Près de lui, un âne broutait l'herbe maigre. Tout à coup des grelots s'agitèrent au loin ; un bruit de roues se fit entendre ; l'âne dressa les oreilles.
C'était une voiture pleine d'enfants joyeux, conduite par un papa heureux, et qui rentrait au logis. A la vue de l'homme couché près du fossé, le papa, mettant son cheval au pas, car on montait une côte, s'écria soudain :
"Bon ! encore un qui aura bu plus qu'il ne convient, même en ces temps de vendanges ! Heureusement, il a eu l'esprit de ne pas s'allonger en travers du chemin."

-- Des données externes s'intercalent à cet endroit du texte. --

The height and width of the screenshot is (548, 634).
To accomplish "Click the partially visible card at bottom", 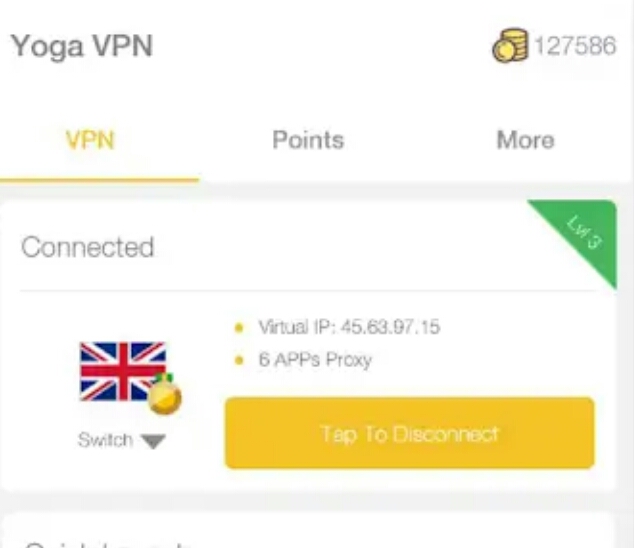I will 308,530.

A la vive surprise de tous, l'âne releva la tête, regarda sévèrement celui qui venait de parler ainsi, agita les oreilles, et l'on entendit ces mots sortir, un peu confus, de ses longues dents :
"Ami, pourquoi juger témérairement ? Mon maître est un honnête homme qui ne s'enivre jamais. En ce moment, il se repose..."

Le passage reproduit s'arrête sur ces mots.